Ella le miró cómo si le tuviera lástima. Él tenía que hacer esta tarea tan ardua, esta misión tan exigente, este trabajo tan duro, y ella lo lamentaba tanto… Ojalá pudiese ayudarlo, hacer cualquier cosa para que la carga resultara más llevadera. Ladeó un poco la cabeza, uno de sus gestos característicos. Wexford pensó en cómo hubiesen sido las cosas si ahora volviera a tener veinticinco años, y hubiese tenido que encontrarse una y otra vez con ella, una muchacha que le hablaba de una manera tan particular, y se preguntó cómo se las habría apañado para desbancar a Jeremy Lang. No «si», sino «cómo», porque estaba seguro de que lo habría intentado, aunque solamente fuera por los ojos más azules del mundo.

– No la he visto en mi vida -afirmó Ingrid y de pronto, otra vez en su papel de funcionaría, apretó el botón que encendía el cartel con el número del próximo cliente.

Wexford, ensimismado, cruzó el centro de trabajo y se detuvo delante de los paneles donde los posibles empleadores ofrecían un puesto vacante. La mayoría no ponían nombres ni domicilios, sólo unos salarios ridículos y trabajos la mar de curiosos, algunos de los cuales nunca había oído mencionar. Se distrajo por un momento y echó una ojeada por las hileras de tarjetas. De hecho, casi todos eran trabajos que nadie, por muy desesperado que estuviese, aceptaría y una frase le vino a la memoria: «desesperados sin experiencia en alegrías…». Se ofrecían salarios de miseria a los dispuestos a cuidar a tres niños menores de cuatro años o a combinar veinte horas de trabajo semanales en una perrera con llevar la casa para una familia de cinco.

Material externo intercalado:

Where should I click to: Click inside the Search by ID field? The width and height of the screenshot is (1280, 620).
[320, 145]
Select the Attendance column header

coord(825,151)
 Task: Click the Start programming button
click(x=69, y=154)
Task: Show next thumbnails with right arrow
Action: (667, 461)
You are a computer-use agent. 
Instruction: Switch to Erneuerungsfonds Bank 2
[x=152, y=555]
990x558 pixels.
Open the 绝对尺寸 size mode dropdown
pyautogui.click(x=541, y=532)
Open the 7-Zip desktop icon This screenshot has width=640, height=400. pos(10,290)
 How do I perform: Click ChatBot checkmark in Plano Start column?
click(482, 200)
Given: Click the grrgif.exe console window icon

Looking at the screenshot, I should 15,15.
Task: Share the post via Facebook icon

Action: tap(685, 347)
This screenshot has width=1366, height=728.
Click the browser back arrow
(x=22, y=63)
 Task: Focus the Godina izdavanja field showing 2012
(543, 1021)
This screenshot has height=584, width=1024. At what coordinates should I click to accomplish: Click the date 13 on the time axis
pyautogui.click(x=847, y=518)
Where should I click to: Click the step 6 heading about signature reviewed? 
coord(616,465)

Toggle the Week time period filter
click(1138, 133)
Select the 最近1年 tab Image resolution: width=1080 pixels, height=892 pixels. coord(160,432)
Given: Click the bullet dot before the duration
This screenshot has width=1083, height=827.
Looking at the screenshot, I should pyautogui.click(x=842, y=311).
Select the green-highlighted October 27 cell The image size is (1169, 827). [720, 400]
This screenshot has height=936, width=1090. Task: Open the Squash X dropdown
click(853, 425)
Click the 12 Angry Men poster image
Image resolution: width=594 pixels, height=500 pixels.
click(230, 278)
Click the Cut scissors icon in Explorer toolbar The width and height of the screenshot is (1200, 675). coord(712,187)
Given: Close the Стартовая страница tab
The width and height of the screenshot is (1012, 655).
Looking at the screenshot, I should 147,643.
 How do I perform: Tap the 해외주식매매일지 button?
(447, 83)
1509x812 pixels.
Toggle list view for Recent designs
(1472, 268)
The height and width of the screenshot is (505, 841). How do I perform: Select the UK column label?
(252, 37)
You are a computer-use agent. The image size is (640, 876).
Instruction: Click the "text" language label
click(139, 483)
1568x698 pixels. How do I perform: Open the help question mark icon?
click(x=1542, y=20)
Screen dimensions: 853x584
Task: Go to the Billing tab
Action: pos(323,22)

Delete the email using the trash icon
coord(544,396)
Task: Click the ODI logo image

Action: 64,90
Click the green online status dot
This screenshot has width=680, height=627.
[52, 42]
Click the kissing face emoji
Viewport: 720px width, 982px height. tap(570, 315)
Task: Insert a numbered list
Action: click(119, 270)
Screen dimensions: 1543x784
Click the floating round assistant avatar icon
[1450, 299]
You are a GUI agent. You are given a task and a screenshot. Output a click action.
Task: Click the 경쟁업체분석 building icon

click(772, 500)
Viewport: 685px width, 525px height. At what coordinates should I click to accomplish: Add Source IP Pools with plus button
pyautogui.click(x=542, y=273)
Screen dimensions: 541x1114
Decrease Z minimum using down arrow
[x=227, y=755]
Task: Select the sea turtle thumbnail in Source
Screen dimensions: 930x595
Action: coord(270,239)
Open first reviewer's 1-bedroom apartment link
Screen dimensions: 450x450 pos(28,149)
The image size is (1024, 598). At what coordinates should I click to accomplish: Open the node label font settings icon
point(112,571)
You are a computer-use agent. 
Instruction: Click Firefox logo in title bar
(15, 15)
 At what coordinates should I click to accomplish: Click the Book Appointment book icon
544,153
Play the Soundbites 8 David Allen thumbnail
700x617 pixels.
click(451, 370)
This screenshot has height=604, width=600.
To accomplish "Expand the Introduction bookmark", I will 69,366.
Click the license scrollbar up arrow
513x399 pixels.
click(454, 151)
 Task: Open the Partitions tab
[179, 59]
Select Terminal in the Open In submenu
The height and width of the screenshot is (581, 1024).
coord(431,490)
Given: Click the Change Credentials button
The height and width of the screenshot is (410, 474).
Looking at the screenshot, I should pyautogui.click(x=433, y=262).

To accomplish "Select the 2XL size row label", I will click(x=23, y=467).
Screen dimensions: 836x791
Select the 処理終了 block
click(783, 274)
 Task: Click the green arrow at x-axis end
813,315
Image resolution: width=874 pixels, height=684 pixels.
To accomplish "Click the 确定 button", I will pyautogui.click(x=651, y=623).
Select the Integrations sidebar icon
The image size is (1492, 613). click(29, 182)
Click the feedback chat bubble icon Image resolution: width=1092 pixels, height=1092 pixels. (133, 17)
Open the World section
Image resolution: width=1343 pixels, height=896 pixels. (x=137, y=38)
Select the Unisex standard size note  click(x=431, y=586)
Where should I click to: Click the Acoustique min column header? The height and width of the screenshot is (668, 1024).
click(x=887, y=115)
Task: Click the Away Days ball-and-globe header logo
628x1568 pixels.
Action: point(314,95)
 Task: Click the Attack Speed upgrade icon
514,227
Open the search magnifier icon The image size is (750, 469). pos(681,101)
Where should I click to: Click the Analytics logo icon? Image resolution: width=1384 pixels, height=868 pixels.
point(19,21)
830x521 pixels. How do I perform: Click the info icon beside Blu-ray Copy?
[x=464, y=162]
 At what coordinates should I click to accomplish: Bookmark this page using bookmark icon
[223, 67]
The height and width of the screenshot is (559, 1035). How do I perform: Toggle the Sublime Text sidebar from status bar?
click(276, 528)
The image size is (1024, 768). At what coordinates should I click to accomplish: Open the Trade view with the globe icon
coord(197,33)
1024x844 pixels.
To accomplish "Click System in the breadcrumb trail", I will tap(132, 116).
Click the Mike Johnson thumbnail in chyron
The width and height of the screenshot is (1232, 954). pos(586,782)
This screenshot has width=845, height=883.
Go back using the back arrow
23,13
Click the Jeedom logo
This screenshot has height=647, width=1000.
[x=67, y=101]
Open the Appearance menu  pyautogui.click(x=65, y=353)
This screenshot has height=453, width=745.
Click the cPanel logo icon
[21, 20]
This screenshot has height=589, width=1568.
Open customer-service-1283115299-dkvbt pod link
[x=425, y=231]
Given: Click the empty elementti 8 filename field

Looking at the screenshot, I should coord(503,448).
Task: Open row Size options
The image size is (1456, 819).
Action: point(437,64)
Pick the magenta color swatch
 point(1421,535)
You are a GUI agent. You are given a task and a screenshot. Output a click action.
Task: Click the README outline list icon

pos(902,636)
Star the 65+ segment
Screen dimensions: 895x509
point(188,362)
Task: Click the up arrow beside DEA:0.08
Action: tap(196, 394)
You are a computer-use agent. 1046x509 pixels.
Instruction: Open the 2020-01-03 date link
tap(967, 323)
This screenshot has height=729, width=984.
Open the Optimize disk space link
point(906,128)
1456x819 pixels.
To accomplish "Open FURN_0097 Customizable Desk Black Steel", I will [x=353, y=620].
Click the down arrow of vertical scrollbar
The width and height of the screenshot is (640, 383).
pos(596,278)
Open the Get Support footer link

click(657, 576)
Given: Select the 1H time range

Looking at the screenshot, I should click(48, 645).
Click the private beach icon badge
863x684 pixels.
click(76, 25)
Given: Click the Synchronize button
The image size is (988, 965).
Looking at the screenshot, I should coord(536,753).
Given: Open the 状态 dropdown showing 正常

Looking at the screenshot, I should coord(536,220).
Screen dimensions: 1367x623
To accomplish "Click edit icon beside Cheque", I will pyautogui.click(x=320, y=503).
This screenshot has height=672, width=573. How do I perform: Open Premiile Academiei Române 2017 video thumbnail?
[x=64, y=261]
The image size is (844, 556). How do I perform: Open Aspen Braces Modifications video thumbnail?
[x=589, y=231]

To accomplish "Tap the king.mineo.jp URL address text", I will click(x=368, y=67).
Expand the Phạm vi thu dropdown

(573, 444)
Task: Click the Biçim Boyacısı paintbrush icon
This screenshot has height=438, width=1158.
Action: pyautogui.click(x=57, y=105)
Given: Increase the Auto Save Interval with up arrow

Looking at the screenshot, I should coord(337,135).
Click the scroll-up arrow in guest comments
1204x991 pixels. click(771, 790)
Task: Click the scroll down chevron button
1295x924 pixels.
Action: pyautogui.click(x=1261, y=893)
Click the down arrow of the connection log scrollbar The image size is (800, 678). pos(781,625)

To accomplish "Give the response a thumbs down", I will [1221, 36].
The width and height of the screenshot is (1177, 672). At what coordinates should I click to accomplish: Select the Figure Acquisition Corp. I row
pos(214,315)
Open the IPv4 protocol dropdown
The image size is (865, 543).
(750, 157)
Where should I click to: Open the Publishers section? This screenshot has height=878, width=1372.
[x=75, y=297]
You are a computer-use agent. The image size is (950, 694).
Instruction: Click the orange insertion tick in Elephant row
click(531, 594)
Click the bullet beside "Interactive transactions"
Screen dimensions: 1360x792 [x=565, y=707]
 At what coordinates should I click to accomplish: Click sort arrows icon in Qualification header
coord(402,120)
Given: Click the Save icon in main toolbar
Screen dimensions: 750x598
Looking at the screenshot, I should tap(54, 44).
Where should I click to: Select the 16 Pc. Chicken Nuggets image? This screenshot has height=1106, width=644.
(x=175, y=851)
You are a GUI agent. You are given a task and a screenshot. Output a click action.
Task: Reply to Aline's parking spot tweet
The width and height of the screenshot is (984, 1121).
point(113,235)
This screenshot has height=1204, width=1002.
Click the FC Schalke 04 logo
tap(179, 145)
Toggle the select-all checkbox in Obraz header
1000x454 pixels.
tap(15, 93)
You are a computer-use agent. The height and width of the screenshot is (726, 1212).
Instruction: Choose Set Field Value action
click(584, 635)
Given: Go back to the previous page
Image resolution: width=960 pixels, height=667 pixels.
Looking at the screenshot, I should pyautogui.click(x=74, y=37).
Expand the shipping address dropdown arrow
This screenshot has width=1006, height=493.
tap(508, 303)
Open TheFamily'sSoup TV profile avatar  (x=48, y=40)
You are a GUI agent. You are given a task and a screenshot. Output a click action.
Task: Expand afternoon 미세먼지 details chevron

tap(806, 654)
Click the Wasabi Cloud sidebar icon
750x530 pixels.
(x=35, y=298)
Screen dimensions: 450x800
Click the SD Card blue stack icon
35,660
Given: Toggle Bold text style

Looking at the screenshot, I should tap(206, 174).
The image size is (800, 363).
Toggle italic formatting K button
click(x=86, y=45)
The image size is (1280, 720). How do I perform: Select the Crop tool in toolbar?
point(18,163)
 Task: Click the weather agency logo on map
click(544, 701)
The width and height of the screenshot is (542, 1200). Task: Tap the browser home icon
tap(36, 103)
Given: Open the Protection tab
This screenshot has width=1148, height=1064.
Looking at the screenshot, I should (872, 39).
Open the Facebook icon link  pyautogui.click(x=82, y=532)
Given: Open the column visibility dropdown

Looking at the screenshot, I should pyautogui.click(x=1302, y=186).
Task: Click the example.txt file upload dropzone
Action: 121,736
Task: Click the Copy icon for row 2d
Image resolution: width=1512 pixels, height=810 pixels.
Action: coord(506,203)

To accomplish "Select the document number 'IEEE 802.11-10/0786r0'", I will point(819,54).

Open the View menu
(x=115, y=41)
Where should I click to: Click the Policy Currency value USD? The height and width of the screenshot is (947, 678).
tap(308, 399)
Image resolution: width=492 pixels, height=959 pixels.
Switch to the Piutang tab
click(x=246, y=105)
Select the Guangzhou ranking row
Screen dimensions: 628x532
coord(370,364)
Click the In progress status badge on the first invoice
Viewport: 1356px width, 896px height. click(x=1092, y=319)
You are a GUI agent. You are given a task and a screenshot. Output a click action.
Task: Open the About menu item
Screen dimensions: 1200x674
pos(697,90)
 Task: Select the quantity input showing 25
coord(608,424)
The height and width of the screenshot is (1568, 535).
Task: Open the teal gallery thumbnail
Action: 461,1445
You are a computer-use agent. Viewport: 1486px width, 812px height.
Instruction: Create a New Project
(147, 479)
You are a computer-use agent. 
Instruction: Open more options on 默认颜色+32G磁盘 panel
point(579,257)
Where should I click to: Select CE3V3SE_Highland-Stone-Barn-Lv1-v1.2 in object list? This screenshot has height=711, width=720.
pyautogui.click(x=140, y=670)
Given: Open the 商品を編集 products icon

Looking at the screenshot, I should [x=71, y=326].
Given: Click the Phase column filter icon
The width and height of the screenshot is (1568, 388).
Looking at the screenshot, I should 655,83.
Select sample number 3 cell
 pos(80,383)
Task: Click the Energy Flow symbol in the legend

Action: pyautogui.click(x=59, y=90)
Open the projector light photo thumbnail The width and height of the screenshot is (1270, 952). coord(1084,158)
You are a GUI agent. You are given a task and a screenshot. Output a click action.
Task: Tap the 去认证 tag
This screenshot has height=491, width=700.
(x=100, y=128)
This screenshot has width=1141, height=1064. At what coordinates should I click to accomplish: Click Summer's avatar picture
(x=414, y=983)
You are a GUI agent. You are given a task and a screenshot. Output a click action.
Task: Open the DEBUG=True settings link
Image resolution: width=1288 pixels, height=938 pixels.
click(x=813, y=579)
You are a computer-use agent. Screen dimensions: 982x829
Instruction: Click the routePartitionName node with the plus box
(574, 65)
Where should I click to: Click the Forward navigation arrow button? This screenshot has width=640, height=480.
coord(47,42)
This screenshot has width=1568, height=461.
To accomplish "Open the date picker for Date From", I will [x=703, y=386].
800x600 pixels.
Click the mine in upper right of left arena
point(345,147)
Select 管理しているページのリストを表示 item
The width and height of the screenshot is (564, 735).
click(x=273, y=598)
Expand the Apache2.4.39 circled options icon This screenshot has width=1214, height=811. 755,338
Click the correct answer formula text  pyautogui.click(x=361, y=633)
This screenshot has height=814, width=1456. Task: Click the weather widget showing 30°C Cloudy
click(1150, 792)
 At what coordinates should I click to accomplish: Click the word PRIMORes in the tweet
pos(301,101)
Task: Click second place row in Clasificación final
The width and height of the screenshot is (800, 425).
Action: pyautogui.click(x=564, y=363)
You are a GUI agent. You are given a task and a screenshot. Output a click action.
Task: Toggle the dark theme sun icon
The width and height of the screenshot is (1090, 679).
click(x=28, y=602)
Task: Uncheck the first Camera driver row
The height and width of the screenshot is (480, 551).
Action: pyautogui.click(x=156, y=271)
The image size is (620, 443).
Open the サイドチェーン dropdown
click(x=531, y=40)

No comprendió por qué un anuncio para una niñera (no hacía falta experiencia) mientras los padres estaban de viaje de negocios, despertó un eco en su memoria. Pero confiaba en su intuición y se esforzaba en recordar, buscaba la relación, cuando salió a encontrarse con Burden.

Barry Vine ya había mostrado la foto de Sojourner a los muchachos sentados en las escaleras. «Aquel otro», fue como le describió el chico bajo de pelo rubio. El muchacho de la coleta al parecer hacía todo lo posible por acabar su paquete de cigarrillos antes del mediodía, porque había once colillas entre las cenizas alrededor de sus pies. Burden rogó para que hoy fueran un poco más específicos.

– El lunes por la tarde -dijo-. El primer lunes de julio. Alrededor de las cuatro.

El muchacho de la cabeza afeitada con el surtido de camisetas -hoy llevaba una roja desteñida con la cara de Michael Jackson- miró la foto y, provisto con estos nuevos detalles, declaró después de mucho darle vueltas, como si fuese el resultado de un esfuerzo intelectual tremendo:

– Quizá la vi.

– ¿Quizá la viste? ¿Quizá la viste entrar en la oficina de la Seguridad Social?

– Aquel otro me preguntó lo mismo. No dije eso. Dije que nunca la vi entrar allí.

– Pero sí la viste -se apresuró a intervenir Wexford.

– ¿Tú qué dices, Danny? -le consultó el muchacho al otro de la coleta-. Hace la tira.

– Nunca la vi, tío -contestó Danny, tosiendo mientras apagaba la colilla. Sin nada que hacer con las manos, comenzó a tirarse los pellejos alrededor de las uñas.

– Yo tampoco la vi -señaló el chico del pelo rubio-. ¿Crees que la viste, Rossy?

– Quizá sí -dijo el de la camiseta-. Quizá la vi al otro lado de la calle. Estaba allí mirando. Estábamos yo, Danny, Gary y otro par de tíos, no sé cómo se llaman, estábamos todos en la escalera como ahora, sólo que éramos más, y ella estaba del otro lado mirando.